Along the gritty terrain of the Texas–Mexico border, a respected and recently engaged lawyer throws his stakes into a cocaine trade worth millions. His hope is that it will be a one-time deal and that, afterward, he can settle into life with his beloved fiancée. But instead, the Counselor finds himself mired in a brutal and dangerous game—one that threatens to destroy everything and everyone he loves.

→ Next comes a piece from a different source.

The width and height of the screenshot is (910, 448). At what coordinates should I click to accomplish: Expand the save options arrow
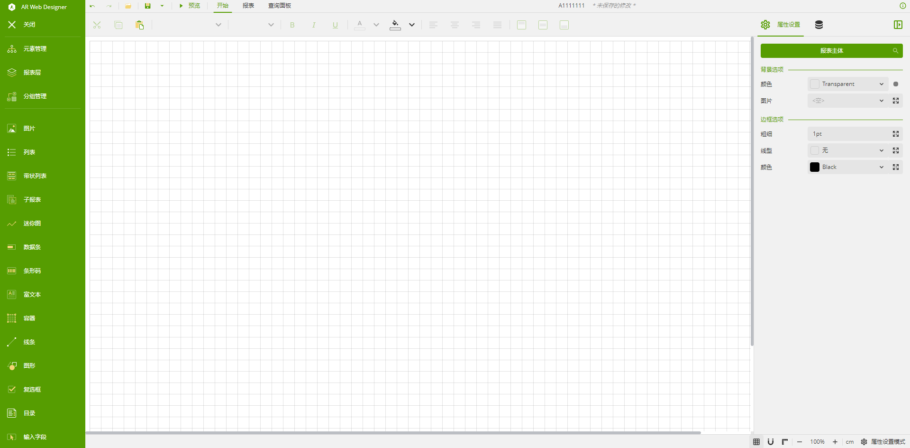(162, 6)
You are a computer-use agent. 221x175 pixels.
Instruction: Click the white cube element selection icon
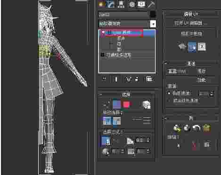pos(147,104)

Deft, shocking, and unforgettable, McCarthy is at his finest in this gripping tale about risk, consequence, and the treacherous balance between the two.
About the Author
Born in Rhode Island in 1933 but raised and educated in Tennesee, Cormac McCarthy is the author of a dozen previous novels and the recipient of the Pulitzer Prize, the National Book Award, and the National Book Critics Circle Award.
Praise for The Counselor (Movie Tie-in Edition): A Screenplay…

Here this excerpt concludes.